Items from a dataset
--------

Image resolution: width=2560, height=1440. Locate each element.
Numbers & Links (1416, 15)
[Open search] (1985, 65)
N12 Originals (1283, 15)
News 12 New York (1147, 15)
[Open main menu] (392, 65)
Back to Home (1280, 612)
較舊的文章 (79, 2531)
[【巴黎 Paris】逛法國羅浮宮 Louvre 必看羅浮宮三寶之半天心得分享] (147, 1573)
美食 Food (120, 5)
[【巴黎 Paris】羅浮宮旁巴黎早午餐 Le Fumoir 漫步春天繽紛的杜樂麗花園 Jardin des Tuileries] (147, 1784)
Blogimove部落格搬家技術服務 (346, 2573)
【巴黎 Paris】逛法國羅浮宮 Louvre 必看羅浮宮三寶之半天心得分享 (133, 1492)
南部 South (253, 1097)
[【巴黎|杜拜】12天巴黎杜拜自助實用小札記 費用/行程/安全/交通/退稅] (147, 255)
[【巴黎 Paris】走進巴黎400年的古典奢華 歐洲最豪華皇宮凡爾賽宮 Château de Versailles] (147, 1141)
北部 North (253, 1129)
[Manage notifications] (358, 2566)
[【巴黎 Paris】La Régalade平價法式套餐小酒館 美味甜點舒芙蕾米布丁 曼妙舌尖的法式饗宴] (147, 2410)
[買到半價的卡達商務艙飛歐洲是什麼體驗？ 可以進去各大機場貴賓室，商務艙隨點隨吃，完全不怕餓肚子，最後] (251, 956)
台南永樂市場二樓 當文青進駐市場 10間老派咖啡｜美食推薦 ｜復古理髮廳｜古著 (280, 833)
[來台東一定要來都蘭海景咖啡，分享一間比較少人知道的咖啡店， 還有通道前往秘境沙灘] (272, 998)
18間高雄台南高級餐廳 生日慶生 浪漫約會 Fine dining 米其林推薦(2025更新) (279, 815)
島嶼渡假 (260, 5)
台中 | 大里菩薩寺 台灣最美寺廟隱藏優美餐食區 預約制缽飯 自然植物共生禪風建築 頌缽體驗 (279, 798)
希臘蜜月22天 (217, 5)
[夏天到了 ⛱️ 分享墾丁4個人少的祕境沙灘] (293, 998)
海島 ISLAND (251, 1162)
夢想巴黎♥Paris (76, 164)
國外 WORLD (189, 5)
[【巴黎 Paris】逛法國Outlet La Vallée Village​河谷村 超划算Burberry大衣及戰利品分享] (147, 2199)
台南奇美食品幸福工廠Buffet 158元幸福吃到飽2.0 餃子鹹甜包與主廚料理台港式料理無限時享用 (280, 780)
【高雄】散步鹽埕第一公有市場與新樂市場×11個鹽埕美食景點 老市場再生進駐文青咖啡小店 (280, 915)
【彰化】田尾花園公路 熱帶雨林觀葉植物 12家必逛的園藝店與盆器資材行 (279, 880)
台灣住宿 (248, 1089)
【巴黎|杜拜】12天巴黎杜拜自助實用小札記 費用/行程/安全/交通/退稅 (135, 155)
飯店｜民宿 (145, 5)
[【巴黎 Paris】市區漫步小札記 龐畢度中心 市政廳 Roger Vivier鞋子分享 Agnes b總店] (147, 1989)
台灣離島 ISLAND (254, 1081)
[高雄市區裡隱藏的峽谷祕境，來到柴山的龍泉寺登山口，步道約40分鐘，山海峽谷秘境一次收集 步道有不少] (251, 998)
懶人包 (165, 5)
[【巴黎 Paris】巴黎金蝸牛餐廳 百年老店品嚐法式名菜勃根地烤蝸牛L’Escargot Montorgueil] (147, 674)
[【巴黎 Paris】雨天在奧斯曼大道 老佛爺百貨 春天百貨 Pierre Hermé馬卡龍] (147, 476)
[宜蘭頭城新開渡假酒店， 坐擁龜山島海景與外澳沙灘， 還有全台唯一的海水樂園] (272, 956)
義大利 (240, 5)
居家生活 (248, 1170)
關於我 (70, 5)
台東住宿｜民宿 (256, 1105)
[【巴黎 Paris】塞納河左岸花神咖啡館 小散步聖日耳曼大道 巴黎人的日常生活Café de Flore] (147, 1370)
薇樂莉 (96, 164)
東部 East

--------

**Directions for this task**
Every entry needs to be copied exactly as it was written.

**Exercise response**
Image resolution: width=2560, height=1440. Locate each element.
Numbers & Links (1416, 15)
[Open search] (1985, 65)
N12 Originals (1283, 15)
News 12 New York (1147, 15)
[Open main menu] (392, 65)
Back to Home (1280, 612)
較舊的文章 (79, 2531)
[【巴黎 Paris】逛法國羅浮宮 Louvre 必看羅浮宮三寶之半天心得分享] (147, 1573)
美食 Food (120, 5)
[【巴黎 Paris】羅浮宮旁巴黎早午餐 Le Fumoir 漫步春天繽紛的杜樂麗花園 Jardin des Tuileries] (147, 1784)
Blogimove部落格搬家技術服務 (346, 2573)
【巴黎 Paris】逛法國羅浮宮 Louvre 必看羅浮宮三寶之半天心得分享 (133, 1492)
南部 South (253, 1097)
[【巴黎|杜拜】12天巴黎杜拜自助實用小札記 費用/行程/安全/交通/退稅] (147, 255)
[【巴黎 Paris】走進巴黎400年的古典奢華 歐洲最豪華皇宮凡爾賽宮 Château de Versailles] (147, 1141)
北部 North (253, 1129)
[Manage notifications] (358, 2566)
[【巴黎 Paris】La Régalade平價法式套餐小酒館 美味甜點舒芙蕾米布丁 曼妙舌尖的法式饗宴] (147, 2410)
[買到半價的卡達商務艙飛歐洲是什麼體驗？ 可以進去各大機場貴賓室，商務艙隨點隨吃，完全不怕餓肚子，最後] (251, 956)
台南永樂市場二樓 當文青進駐市場 10間老派咖啡｜美食推薦 ｜復古理髮廳｜古著 (280, 833)
[來台東一定要來都蘭海景咖啡，分享一間比較少人知道的咖啡店， 還有通道前往秘境沙灘] (272, 998)
18間高雄台南高級餐廳 生日慶生 浪漫約會 Fine dining 米其林推薦(2025更新) (279, 815)
島嶼渡假 (260, 5)
台中 | 大里菩薩寺 台灣最美寺廟隱藏優美餐食區 預約制缽飯 自然植物共生禪風建築 頌缽體驗 (279, 798)
希臘蜜月22天 (217, 5)
[夏天到了 ⛱️ 分享墾丁4個人少的祕境沙灘] (293, 998)
海島 ISLAND (251, 1162)
夢想巴黎♥Paris (76, 164)
國外 WORLD (189, 5)
[【巴黎 Paris】逛法國Outlet La Vallée Village​河谷村 超划算Burberry大衣及戰利品分享] (147, 2199)
台南奇美食品幸福工廠Buffet 158元幸福吃到飽2.0 餃子鹹甜包與主廚料理台港式料理無限時享用 (280, 780)
【高雄】散步鹽埕第一公有市場與新樂市場×11個鹽埕美食景點 老市場再生進駐文青咖啡小店 (280, 915)
【彰化】田尾花園公路 熱帶雨林觀葉植物 12家必逛的園藝店與盆器資材行 (279, 880)
台灣住宿 (248, 1089)
【巴黎|杜拜】12天巴黎杜拜自助實用小札記 費用/行程/安全/交通/退稅 (135, 155)
飯店｜民宿 (145, 5)
[【巴黎 Paris】市區漫步小札記 龐畢度中心 市政廳 Roger Vivier鞋子分享 Agnes b總店] (147, 1989)
台灣離島 ISLAND (254, 1081)
[高雄市區裡隱藏的峽谷祕境，來到柴山的龍泉寺登山口，步道約40分鐘，山海峽谷秘境一次收集 步道有不少] (251, 998)
懶人包 (165, 5)
[【巴黎 Paris】巴黎金蝸牛餐廳 百年老店品嚐法式名菜勃根地烤蝸牛L’Escargot Montorgueil] (147, 674)
[【巴黎 Paris】雨天在奧斯曼大道 老佛爺百貨 春天百貨 Pierre Hermé馬卡龍] (147, 476)
[宜蘭頭城新開渡假酒店， 坐擁龜山島海景與外澳沙灘， 還有全台唯一的海水樂園] (272, 956)
義大利 (240, 5)
居家生活 (248, 1170)
關於我 (70, 5)
台東住宿｜民宿 (256, 1105)
[【巴黎 Paris】塞納河左岸花神咖啡館 小散步聖日耳曼大道 巴黎人的日常生活Café de Flore] (147, 1370)
薇樂莉 (96, 164)
東部 East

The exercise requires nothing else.